==== Study text ====

Melbourne prison guard makes disgusting comments about woman dying in her cell suffering from withdrawal symptoms

Read the disgusting comments a prison guard made to a woman as she lay dying in her cell begging for Panadol and a blanket

  • Veronica Nelson died in her cell at the Dame Phyllis Frost Center in January 2020
  • She looked for Panadol and a blanket while she was dying and begged prison guards
  • Guards initially ignored her yelling and told her to ‘stop asking’ and stop screaming

The comments made to a dying woman in a Melbourne prison cell were disgusting, says a supervisor who had already spoken to guards about how they talk to women.

Veronica Nelson died in her cell at the Dame Phyllis Frost Center in January 2020 after more than a dozen intercom calls for help.

Screaming in pain from the leg cramps, it took repeated requests from Veronica before she was given drinks, Panadol, and a blanket.

“It’s not an emergency, stop asking,” a security guard told Veronica in tapes played during an inquest into her death.

Veronica Nelson (pictured) died in her cell at the Dame Phyllis Frost Center in January 2020 after more than a dozen intercom calls for help

She was also told to stop screaming because she was keeping other women awake.

Veronica’s body was found three hours after her last cry for help. She died of an undiagnosed withdrawal condition, for which she was on medication.

Supervisor Leanne Reid told the inquest that the confrontational intercom audio wasn’t surprising to her because she knew who the officers were and had to talk to them before about the way they talk to each other, staff and women.

Veronica’s family will suggest to the inquest that the comments reflected an attitude that she was “inferior and unimportant,” their lawyers told Ms Reid on Wednesday.

“I don’t know if I’d use those words—you’re probably a little more forgiving than I am,” Mrs. Reid replied.

“I think it’s disgusting behavior and no one should be treated or spoken to like that.”

After a stint in the prison medical center, Ms Nelson was transferred to the Yarra Unit at Ms Reid’s request for further monitoring.

Veronica's body was found three hours after her last cry for help.  She died of an undiagnosed withdrawal condition, for which she was on medication.  (Pictured: The Dame Phyllis Frost Center where Veronica died)

Veronica’s body was found three hours after her last cry for help. She died of an undiagnosed withdrawal condition, for which she was on medication. (Pictured: The Dame Phyllis Frost Center where Veronica died)

Veronica was unwell and repeatedly told prison guards that she thought she had vomited medicine that would help her.

Ms Reid said if she had been on duty she would have asked a senior officer and medical personnel to assist.

Not checking with Veronica for hours was inappropriate, she said.

Prison officer Karen Heath was the second highest-ranking person in prison that night and saw Veronica in her cell, along with the nurse, deliver medicine at 1:30 am.

“Luckily she’s in custody because she’s so unwell,” Mrs. Heath heard the nurse say during the examination.

However, it was “tragic bad luck,” lawyers for Veronica’s family said, as she was the type of woman who would have sought medical help herself.

Nurse Athena George, who saw Veronica the early morning she died, is expected to testify on Thursday.

==== Given records ====

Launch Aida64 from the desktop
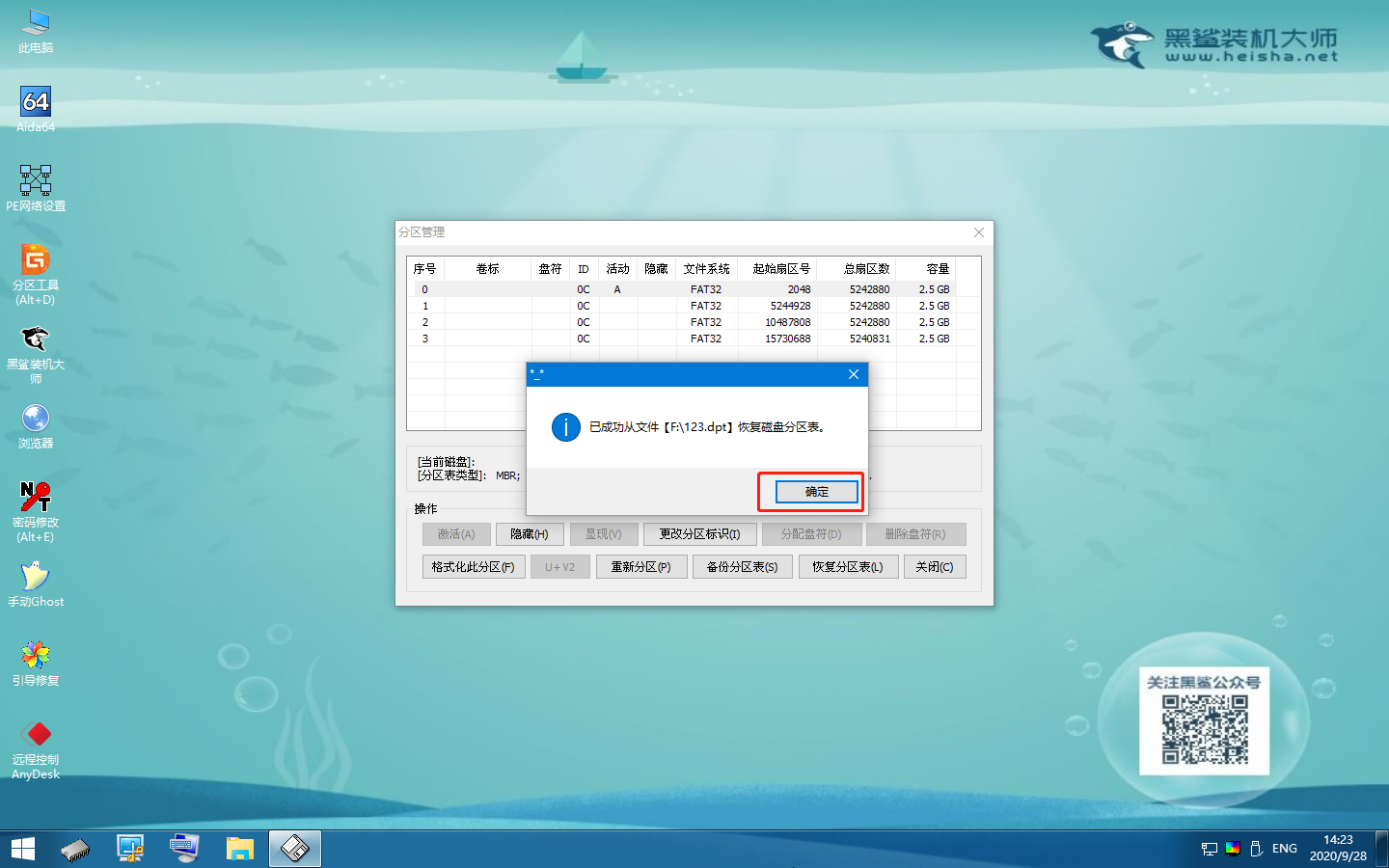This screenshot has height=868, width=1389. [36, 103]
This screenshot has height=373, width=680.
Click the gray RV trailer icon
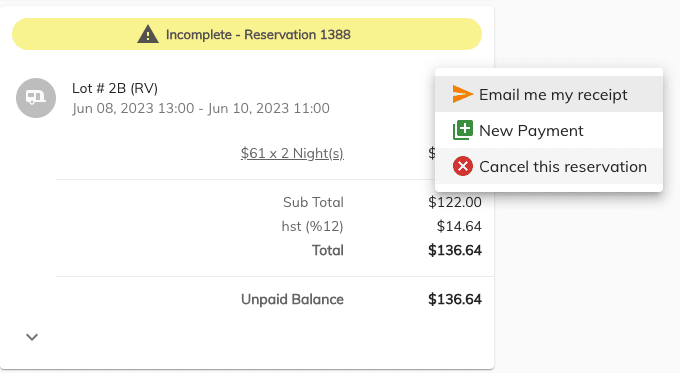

====
==== Given records ====

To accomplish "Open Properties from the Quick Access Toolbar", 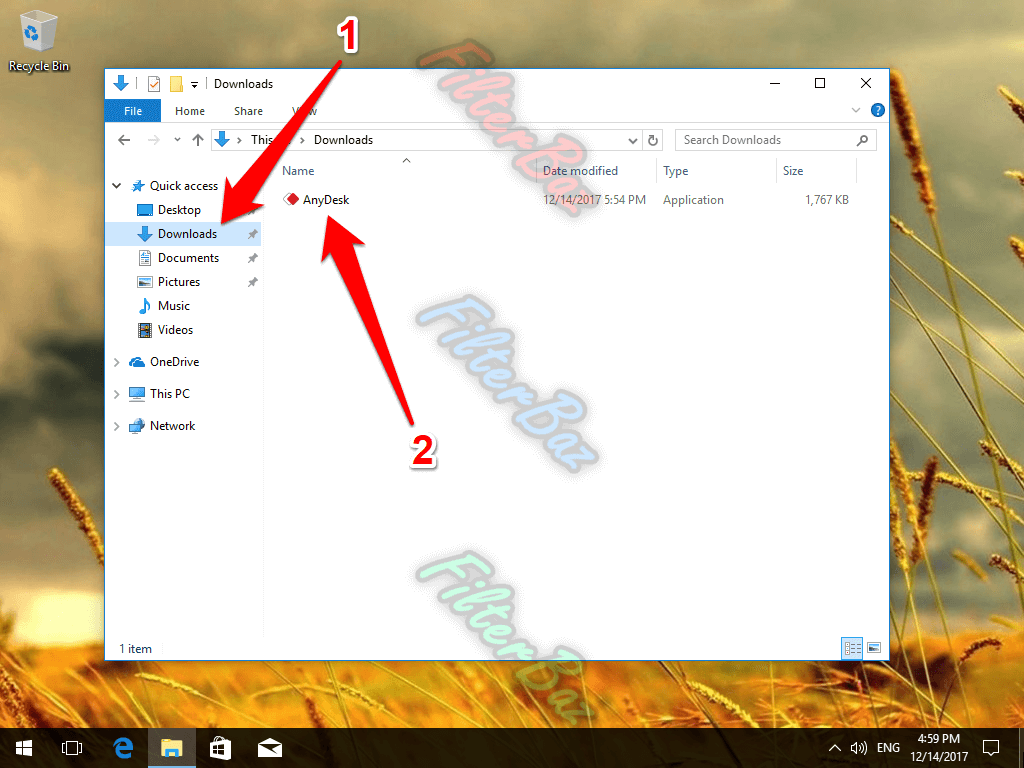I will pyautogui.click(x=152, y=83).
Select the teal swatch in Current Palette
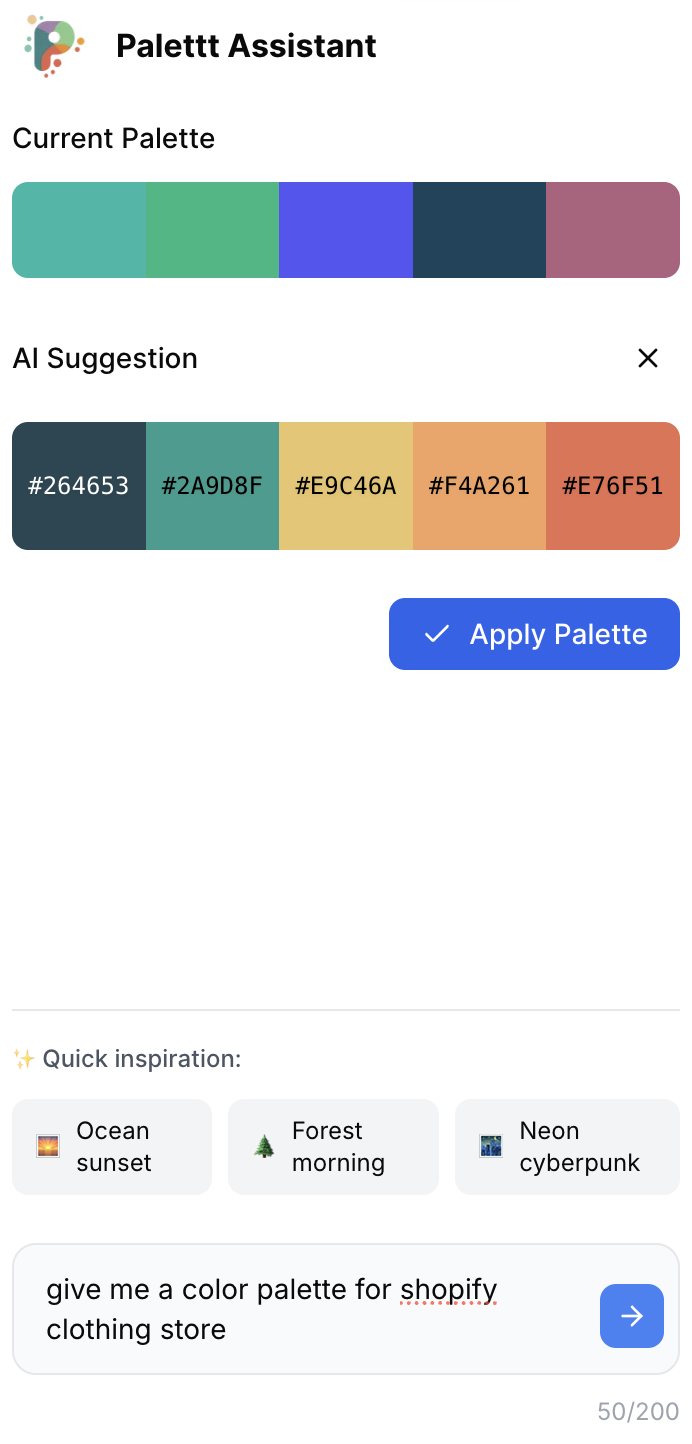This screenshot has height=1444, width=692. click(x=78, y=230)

====
==== Given records ====

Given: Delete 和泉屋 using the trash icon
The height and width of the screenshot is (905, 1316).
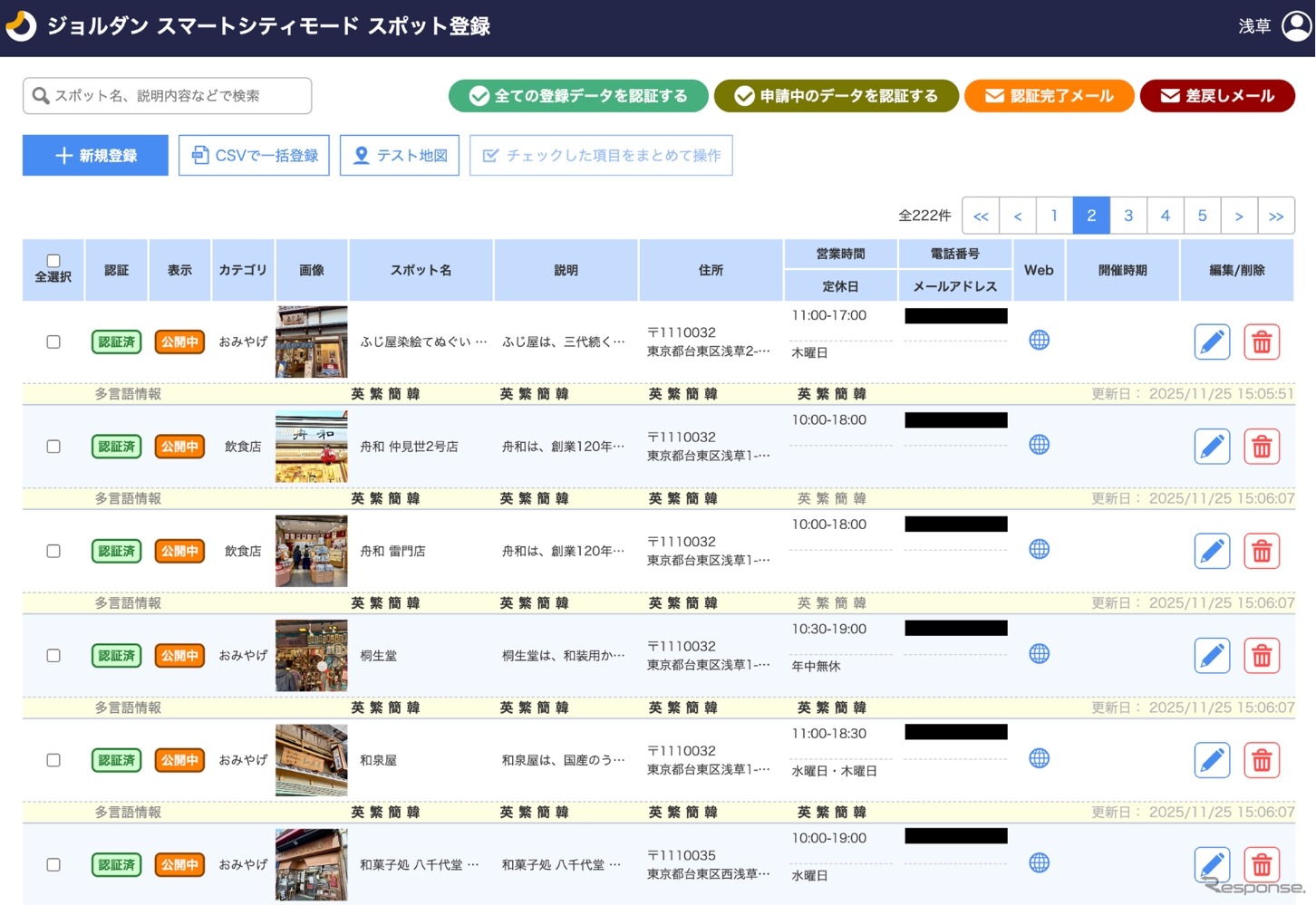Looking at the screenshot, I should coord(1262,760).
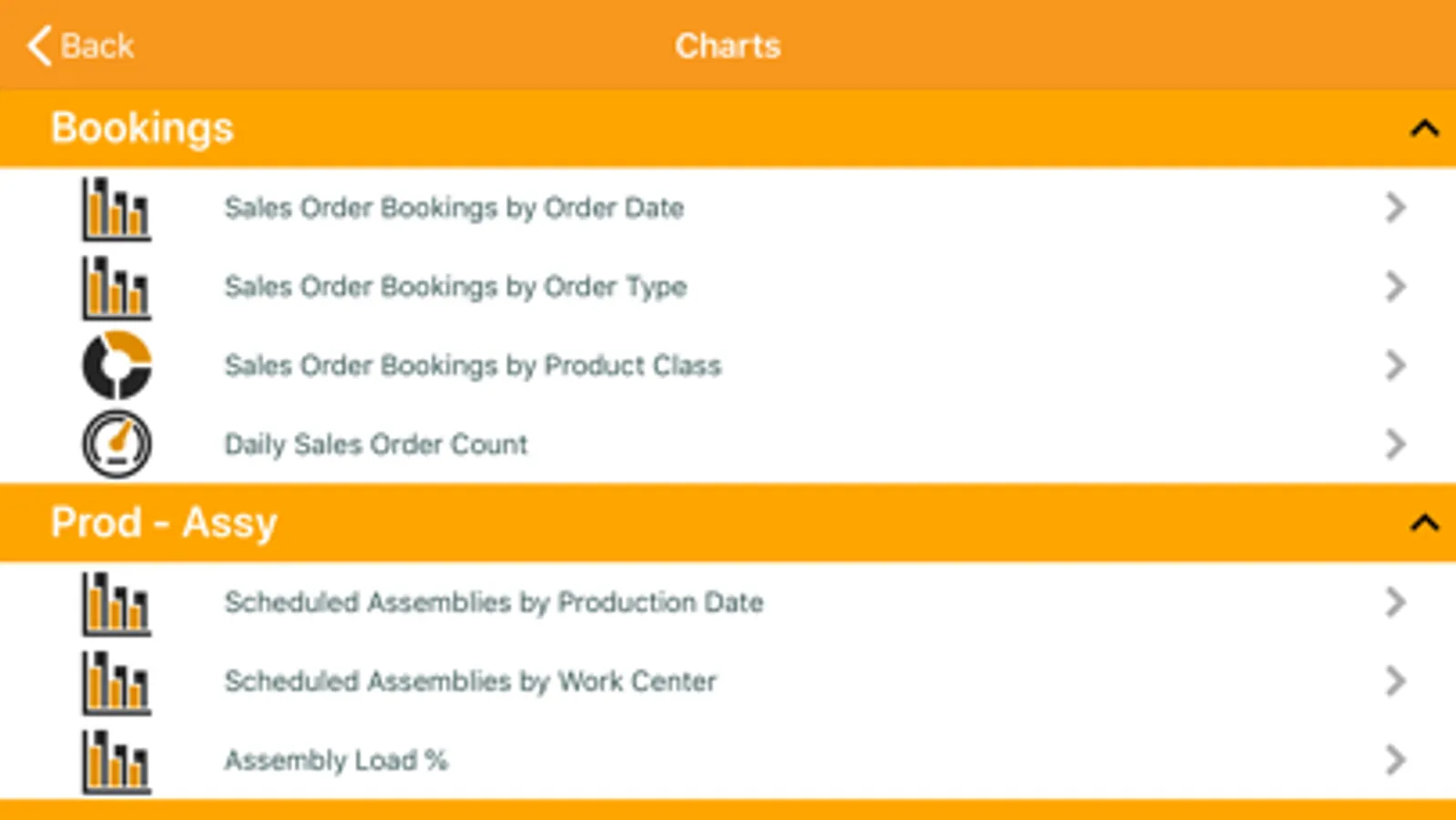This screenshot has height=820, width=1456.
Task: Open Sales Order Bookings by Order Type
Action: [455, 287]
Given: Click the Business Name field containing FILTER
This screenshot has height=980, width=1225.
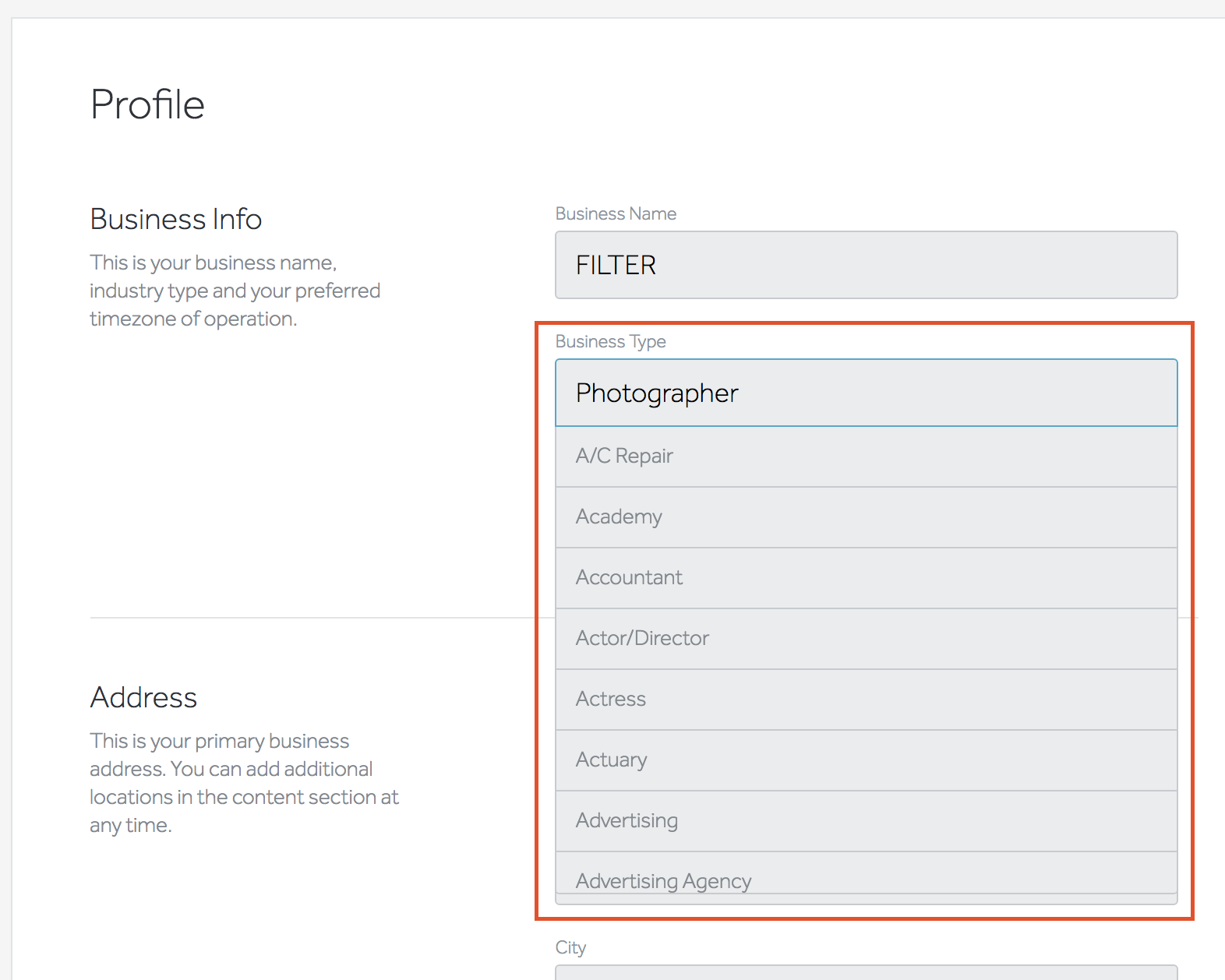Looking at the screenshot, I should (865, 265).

====

> [Problem statement]:
From the article about the inquest into Veronica Nelson's death, set down word for word everything from "Not checking with" down to "medical help herself.".

> [Response box]:
Not checking with Veronica for hours was inappropriate, she said.

Prison officer Karen Heath was the second highest-ranking person in prison that night and saw Veronica in her cell, along with the nurse, deliver medicine at 1:30 am.

“Luckily she’s in custody because she’s so unwell,” Mrs. Heath heard the nurse say during the examination.

However, it was “tragic bad luck,” lawyers for Veronica’s family said, as she was the type of woman who would have sought medical help herself.